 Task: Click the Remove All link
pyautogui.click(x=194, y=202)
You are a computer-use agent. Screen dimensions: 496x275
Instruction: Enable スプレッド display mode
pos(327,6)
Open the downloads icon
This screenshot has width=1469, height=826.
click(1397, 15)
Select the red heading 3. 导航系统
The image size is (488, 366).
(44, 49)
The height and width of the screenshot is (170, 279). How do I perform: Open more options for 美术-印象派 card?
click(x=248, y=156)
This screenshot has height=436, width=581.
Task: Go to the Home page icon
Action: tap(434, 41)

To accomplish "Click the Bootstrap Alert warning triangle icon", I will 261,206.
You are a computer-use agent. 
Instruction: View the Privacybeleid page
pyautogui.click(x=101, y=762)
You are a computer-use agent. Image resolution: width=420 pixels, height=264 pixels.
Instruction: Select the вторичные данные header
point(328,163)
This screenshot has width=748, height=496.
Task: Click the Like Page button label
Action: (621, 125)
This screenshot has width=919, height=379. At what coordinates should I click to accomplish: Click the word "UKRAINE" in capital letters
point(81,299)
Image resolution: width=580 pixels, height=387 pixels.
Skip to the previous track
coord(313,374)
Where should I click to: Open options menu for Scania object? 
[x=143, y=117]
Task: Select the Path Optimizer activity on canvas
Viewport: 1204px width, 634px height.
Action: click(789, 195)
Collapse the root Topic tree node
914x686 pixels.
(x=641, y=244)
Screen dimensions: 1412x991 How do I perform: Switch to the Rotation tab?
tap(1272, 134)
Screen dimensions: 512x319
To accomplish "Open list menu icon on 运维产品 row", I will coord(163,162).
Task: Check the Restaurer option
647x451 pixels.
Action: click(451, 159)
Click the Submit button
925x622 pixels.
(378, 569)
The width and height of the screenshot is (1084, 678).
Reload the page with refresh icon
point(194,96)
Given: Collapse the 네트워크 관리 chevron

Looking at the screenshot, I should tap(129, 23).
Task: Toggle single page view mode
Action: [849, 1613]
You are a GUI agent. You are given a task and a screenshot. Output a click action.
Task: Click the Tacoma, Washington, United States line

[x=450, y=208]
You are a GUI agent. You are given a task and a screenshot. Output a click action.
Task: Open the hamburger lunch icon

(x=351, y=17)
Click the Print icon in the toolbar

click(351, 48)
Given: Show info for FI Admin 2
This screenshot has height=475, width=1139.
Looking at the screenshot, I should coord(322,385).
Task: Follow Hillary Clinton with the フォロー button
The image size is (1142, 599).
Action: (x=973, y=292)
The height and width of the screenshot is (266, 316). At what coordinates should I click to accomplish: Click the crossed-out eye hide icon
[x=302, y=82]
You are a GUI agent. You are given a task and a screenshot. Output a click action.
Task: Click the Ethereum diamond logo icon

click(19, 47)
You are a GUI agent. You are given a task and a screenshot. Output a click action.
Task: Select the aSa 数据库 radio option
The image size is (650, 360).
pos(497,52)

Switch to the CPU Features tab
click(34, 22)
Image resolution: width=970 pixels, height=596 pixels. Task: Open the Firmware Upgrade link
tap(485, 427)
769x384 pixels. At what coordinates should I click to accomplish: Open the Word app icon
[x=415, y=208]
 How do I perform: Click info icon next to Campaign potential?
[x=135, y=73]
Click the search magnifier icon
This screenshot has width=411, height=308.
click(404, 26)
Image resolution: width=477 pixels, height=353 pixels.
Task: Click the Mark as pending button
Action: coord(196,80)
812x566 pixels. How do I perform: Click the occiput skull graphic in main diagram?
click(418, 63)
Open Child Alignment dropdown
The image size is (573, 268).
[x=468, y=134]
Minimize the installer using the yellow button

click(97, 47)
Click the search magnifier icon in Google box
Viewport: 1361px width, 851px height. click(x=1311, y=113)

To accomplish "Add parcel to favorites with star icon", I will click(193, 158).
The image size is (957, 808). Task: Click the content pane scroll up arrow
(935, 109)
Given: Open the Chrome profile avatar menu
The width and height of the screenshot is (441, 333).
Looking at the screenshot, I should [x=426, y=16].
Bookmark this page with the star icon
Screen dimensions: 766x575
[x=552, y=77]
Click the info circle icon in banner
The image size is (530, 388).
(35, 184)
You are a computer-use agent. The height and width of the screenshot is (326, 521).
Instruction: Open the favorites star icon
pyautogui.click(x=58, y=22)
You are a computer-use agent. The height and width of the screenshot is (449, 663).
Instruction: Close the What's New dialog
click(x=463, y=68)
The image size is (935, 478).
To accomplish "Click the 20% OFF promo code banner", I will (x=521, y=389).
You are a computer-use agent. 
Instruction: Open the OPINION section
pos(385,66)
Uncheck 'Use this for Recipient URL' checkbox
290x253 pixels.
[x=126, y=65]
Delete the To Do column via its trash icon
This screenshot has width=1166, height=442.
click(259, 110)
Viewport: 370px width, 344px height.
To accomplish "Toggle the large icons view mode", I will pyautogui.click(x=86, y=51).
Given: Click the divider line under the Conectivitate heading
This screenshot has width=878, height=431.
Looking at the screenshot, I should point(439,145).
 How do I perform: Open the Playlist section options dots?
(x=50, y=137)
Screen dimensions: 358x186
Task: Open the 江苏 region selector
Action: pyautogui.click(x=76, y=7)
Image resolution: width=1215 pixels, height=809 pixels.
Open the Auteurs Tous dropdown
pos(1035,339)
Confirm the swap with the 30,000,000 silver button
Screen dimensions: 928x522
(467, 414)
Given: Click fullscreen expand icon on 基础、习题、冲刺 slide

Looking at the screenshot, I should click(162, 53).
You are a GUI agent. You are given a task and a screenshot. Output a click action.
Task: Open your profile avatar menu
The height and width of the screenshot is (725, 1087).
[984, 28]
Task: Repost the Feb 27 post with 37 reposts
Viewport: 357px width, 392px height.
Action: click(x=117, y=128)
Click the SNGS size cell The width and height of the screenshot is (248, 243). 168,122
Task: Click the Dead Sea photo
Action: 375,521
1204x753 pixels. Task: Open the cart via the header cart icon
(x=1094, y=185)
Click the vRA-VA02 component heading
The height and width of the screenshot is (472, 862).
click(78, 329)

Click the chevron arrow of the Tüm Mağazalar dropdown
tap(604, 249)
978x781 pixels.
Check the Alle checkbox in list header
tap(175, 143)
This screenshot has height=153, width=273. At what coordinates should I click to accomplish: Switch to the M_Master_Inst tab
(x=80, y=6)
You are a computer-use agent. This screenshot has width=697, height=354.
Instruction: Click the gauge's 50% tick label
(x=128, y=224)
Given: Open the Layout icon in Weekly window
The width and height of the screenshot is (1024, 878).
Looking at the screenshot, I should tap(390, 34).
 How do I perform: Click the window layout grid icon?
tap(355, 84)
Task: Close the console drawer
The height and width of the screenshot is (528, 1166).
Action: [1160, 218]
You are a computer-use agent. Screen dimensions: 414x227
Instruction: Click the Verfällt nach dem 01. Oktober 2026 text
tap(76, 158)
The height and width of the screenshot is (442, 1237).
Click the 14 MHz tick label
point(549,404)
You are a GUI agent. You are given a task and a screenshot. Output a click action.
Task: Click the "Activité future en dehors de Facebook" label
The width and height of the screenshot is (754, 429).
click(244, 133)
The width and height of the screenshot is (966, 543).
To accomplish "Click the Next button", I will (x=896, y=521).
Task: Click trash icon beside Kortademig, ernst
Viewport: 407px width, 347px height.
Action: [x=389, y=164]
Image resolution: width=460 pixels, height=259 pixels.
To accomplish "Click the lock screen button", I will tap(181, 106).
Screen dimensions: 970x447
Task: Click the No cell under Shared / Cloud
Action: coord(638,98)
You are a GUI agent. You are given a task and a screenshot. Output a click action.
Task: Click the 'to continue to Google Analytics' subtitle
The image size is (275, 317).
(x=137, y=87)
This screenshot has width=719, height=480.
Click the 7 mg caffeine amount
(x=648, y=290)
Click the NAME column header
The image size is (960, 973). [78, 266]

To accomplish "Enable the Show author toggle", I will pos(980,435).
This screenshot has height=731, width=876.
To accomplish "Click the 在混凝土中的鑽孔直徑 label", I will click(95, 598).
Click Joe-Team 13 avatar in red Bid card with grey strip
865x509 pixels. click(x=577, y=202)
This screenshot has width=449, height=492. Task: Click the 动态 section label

........

• EXERCISE AIM: Nothing but lines that contain "profile" should appear in the answer. Copy each from the records.

• OUTPUT BELOW:
Given: Open the Chrome profile avatar menu
Task: Open your profile avatar menu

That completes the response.